Three-fourths of Wavves do their own sound check, and then the band emerges wordlessly and go straight into Afraid of Heights opener "Sail to the Sun". While Stephen Pope deservedly throws metal hair over a Flying-V bass, most of Wavves are pretty spartan on stage, holding gaze with the back wall and throwing down one riff after another of pure, unadulterated rock and roll. They exist in sharp contrast to the tie-dye peace smiley banner that paints the foreground in some kind of stoner rock battle between anxiety and nirvana. In fact, they exist in sharp contrast to what you would generally suppose Wavves' live presentation to be. Take the Afraid of Heights title track, for example, which made an appearance about halfway through the set. As the crowd of fanatical teens jumps three feet in the air singing along, I half expected a wry smile to glisten "I'll always be on my own, fucked and alone". But no - from the defense of his jet black mop, you can't see a single expression on Nathan Williams' face.
Tonight, Wavves played "No Life For Me" for the first time ever live. The Williams-led title track from the collaboration album with Cloud Nothings is a burner that the rest of the setlist should be proud to stand beside for several reasons. First, it is a rock throwdown among the best of Wavves' catalogue. Second, it is an honest statement about post-fame anxiety that you feel in every second of its play time. Dylan Baldi tackled the fears and anxieties of his millennial twenties on his incredible 2014 record Here and Nowhere Else. With "No Life For Me", it seems that Wavves is ready to join the conversation, albeit in his own way. Our first offerings from V have all been solid. Both "Way Too Much" and "Flamezesz" have turned Williams' internal monologue outwards. No longer is he crying out "I'll always be on my own". Instead, he's making an honest assessment of how ritual smoking and drinking and half truths are ruining solid relationships. The ironic disinterest of Afraid of Heights has disappeared. In its place is something much more self aware.

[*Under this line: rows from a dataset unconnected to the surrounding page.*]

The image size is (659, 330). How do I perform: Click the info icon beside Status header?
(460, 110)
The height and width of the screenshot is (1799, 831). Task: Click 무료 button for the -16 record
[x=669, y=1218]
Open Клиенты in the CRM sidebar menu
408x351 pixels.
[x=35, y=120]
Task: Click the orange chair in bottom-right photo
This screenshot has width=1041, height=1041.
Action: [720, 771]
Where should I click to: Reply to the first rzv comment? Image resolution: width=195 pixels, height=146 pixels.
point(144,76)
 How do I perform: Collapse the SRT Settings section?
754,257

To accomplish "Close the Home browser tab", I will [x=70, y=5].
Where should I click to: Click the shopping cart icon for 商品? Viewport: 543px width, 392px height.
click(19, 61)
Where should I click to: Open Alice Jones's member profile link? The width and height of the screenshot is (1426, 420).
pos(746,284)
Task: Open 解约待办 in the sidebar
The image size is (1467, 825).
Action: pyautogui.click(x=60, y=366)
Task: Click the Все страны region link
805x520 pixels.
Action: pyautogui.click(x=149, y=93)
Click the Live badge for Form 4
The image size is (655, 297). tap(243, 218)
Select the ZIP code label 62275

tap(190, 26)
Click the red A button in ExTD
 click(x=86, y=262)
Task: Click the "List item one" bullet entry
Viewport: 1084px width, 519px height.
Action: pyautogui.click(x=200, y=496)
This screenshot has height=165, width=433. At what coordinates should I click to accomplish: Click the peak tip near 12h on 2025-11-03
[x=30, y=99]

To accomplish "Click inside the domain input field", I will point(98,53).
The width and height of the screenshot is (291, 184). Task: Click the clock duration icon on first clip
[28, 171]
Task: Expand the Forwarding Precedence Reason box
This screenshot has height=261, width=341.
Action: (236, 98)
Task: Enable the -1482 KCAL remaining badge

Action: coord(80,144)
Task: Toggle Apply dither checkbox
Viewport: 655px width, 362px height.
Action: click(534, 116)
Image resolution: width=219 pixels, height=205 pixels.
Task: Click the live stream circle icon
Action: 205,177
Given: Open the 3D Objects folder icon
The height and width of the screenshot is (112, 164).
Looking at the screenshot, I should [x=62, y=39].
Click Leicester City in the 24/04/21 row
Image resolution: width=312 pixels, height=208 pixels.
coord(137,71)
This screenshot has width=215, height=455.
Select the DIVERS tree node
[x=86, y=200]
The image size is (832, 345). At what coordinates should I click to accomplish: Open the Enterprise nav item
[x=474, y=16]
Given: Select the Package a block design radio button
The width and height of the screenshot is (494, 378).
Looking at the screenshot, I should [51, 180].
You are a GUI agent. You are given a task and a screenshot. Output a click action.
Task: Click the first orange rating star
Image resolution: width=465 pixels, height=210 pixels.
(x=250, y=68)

Of course, that doesn't mean Wavves have lost interest in writing fuzzy rock throwdowns - one minute of "My Head Hurts" live proves that couldn't be further from the truth. With it comes the best mosh pit of the night. The kids are jumping on stage and surfing off with complete disregard for the teams of security on both sides of the band trying to snag divers before they step on something expensive. They may not know the words yet, but by the third chorus, they are all screaming it at the top of their lungs. Wavves have a way of speaking to that euphoric party animal part of your soul that nobody else possesses. But yet, Williams is starting to ask if there is more. No Life For Me kicked off the conversation with a heavy thesis statement. Maybe V will ease off the throttle a bit and give us all something to chew on. In the meantime, don't be surprised if he doesn't give you much to go off of on stage other than the occasional screaming guitar solo. Punk is for the kids, but growing up and growing into yourself is something takes time, and Wavves aren't afraid to let their listeners choose their own adventure.